As is the way of fate, a couple of days after I made this claim I went to a natural therapist to try and tackle years of fatigue and constant illness, and in particular the development of debilitating arthritis; and, as I wrote in last quarter’s Zadok Perspectives, I was immediately placed on a very restrictive diet for four months (no sugar, gluten, fruit, dairy, alcohol or caffeine), with the additional caution that I should strictly limit my intake of these foods for the rest of my life.
The timing was impeccable. I had just made a big claim about food; here was my opportunity to test it. In any case, I was so desperate to feel better that I quickly adopted, and have largely stuck to, the diet; but I soon found myself wondering what to do about eating with others. How would we celebrate a birthday if I couldn’t eat cake? What would we have for a friendly afternoon tea if I wasn’t eating scones? Who would come for dinner if I didn’t make dessert or pour out the wine?
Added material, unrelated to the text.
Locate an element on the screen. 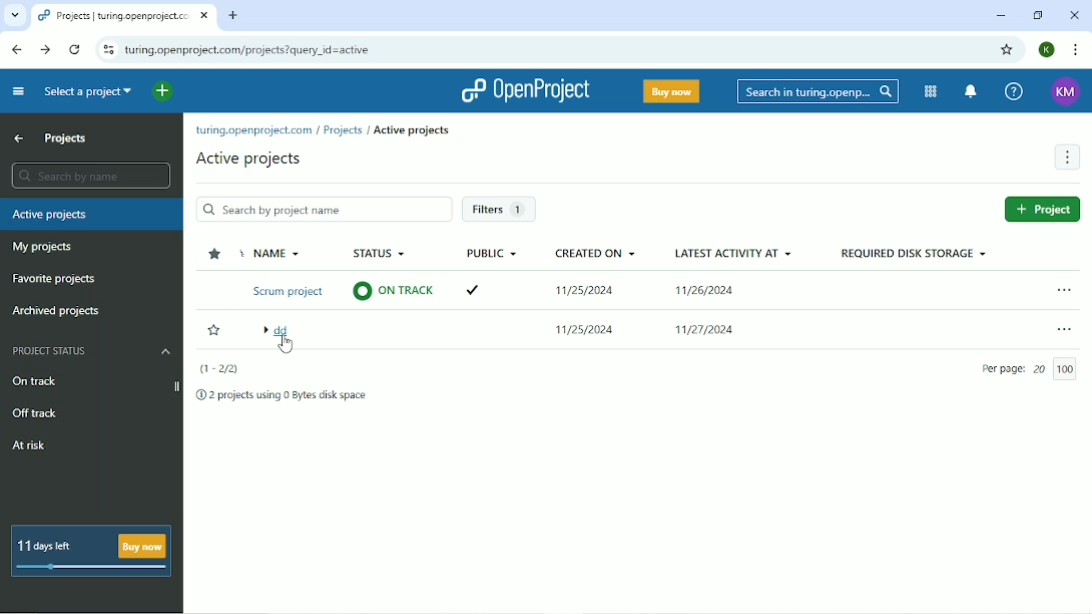 This screenshot has width=1092, height=614. My projects is located at coordinates (42, 247).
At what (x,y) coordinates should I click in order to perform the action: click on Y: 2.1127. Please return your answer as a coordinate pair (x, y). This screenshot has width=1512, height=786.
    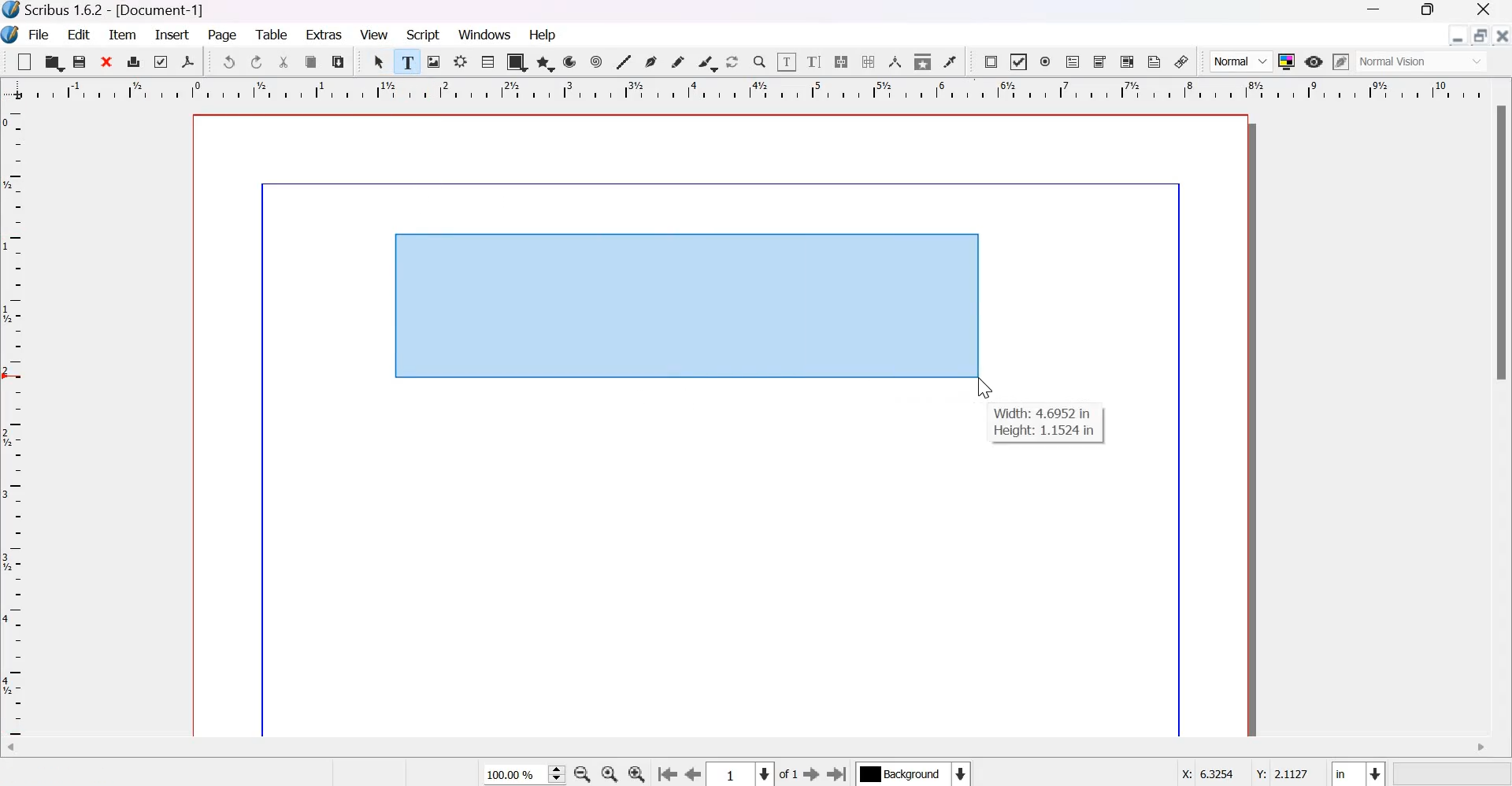
    Looking at the image, I should click on (1281, 771).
Clearly, hospitality wasn’t going to work if the sweetest thing on offer was a carrot stick. On reflection, however, I realised that the restrictive diet was only about eating. I could still cook whatever I liked; whether or not I ate the food was a separate issue. So I stuck to my usual pattern of whipping up banana loaves on Mondays, when Grandpa comes to visit; baking cakes on birthdays and grumpy days; and making cookies to take to friends.
I thought I might resent cooking food that I could not eat myself, but I also thought it would be a good test of my generosity. To my surprise, however, far from resenting the situation, I have discovered that I still love to make special things. Previously, I hadn’t realised just how much the act of preparing and offering food gives me pleasure; I had thought a great deal of the pleasure was in the eating. But seeing friends and family savour and relish what I have cooked, and watching them grow expansive after the second glass of wine, makes me tremendously happy; and, as my taste buds shift to a more savoury palate, my desire to eat the food myself grows less and less.
It’s the opposite of most advertising messages, which encourage us to satisfy ourselves and make ourselves happy because, we’re told, we’re worth it. Instead, as I chomp my way through yet another handful of nuts or celery sticks, or perhaps crunch into some rice crackers which are, I admit, growing rather tiresome, I recall that others are worth it; and in seeing them respond to the loving care that is communicated through a slice of cake or a basket of scones or perhaps a pot of soup I cannot eat, I find myself expansively happy and deeply satisfied, having never even taken a bite.
PS - For those who are curious, a year or so later I am now drinking wine (you gotta live) and caffeine (which helped me limp through the debilitating fatigue I experienced during a month of eating gluten prior to a test for coeliac disease). I aim to wean myself off caffeine again when things have settled down. I still eat very little cane sugar, fruit, gluten and cow's milk.